> **WHAT IS REQUIRED**: From the entries below, return only the lines starting at the one that contains "Open the 查看器 work plane viewer" and ending at the one that contains "Image resolution: width=525", exactly as they stand.

[Collected data]
- - - -

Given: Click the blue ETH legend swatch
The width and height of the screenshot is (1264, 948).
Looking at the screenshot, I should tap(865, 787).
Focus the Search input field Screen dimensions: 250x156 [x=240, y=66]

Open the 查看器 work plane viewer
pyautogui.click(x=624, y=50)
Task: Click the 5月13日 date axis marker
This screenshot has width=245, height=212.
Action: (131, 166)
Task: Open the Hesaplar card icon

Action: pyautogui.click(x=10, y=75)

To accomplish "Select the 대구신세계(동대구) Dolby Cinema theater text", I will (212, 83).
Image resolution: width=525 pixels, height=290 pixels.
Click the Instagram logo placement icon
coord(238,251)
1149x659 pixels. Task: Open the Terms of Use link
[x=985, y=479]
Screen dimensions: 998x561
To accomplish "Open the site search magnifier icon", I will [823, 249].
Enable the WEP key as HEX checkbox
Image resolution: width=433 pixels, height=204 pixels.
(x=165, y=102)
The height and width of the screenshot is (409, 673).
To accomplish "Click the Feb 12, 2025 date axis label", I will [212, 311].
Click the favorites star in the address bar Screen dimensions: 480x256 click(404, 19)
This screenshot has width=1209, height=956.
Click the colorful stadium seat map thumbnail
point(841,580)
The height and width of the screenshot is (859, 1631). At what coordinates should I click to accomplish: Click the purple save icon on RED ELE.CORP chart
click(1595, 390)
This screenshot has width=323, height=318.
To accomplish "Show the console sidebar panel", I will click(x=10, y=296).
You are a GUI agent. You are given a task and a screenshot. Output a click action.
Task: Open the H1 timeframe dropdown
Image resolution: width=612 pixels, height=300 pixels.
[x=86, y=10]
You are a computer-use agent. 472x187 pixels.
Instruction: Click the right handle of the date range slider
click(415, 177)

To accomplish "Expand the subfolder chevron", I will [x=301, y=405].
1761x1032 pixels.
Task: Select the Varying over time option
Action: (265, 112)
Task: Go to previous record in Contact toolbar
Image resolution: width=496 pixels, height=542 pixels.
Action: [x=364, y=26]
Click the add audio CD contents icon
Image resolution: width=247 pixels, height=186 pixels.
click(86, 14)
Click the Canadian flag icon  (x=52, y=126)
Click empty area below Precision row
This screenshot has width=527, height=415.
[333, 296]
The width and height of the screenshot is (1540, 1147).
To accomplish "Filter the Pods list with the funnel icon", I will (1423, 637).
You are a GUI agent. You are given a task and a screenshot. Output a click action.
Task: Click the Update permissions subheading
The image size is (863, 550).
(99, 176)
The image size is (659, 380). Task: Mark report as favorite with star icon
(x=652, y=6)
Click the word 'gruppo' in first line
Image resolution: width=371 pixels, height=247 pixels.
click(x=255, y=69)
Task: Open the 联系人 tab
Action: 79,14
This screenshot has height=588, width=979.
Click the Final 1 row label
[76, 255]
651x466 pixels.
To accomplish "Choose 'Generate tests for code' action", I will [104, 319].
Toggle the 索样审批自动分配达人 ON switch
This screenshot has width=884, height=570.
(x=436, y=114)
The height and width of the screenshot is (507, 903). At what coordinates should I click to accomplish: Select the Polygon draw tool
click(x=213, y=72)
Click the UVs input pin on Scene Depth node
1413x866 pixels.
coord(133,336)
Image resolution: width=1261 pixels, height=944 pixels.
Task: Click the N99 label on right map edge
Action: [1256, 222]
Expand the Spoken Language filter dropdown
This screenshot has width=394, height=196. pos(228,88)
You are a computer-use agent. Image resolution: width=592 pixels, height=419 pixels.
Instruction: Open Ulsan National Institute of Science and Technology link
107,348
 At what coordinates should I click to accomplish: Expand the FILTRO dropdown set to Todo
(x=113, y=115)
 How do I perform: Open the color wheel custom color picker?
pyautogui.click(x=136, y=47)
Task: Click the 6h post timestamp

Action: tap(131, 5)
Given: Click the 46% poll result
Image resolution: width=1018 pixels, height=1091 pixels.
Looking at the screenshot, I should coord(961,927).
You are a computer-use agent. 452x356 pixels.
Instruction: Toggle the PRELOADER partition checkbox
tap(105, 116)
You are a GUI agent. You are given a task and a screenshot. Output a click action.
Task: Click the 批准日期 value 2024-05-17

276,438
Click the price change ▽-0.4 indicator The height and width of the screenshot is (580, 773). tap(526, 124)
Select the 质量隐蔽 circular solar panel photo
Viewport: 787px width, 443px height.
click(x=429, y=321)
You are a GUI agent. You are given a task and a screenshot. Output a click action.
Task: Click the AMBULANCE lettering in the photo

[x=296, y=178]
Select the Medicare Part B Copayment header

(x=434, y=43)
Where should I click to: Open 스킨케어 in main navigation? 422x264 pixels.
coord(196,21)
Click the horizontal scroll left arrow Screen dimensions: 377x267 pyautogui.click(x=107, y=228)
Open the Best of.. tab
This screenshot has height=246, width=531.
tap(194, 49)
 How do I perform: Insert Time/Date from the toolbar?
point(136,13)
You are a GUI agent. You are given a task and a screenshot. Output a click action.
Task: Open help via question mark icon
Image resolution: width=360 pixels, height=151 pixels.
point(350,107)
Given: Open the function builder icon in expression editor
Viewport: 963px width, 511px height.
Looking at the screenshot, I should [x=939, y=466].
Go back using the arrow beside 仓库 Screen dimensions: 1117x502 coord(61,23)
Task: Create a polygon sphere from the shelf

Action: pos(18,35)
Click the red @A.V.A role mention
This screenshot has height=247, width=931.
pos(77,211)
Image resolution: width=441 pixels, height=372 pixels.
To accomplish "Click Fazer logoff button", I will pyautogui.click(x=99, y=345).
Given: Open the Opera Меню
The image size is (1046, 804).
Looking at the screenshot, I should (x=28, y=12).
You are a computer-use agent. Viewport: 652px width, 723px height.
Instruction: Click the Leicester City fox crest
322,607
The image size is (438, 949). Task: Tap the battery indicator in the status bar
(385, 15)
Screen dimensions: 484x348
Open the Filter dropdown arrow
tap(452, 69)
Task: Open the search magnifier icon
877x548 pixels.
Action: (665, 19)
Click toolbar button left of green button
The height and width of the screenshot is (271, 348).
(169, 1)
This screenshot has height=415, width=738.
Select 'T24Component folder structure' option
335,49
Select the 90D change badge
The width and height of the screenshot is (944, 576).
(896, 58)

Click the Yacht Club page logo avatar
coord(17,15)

- - - -

> **OUTPUT BELOW**:
Open the 查看器 work plane viewer
pyautogui.click(x=624, y=50)
Task: Click the 5月13日 date axis marker
This screenshot has width=245, height=212.
Action: (131, 166)
Task: Open the Hesaplar card icon

Action: pyautogui.click(x=10, y=75)

To accomplish "Select the 대구신세계(동대구) Dolby Cinema theater text", I will (212, 83).
Image resolution: width=525 pixels, height=290 pixels.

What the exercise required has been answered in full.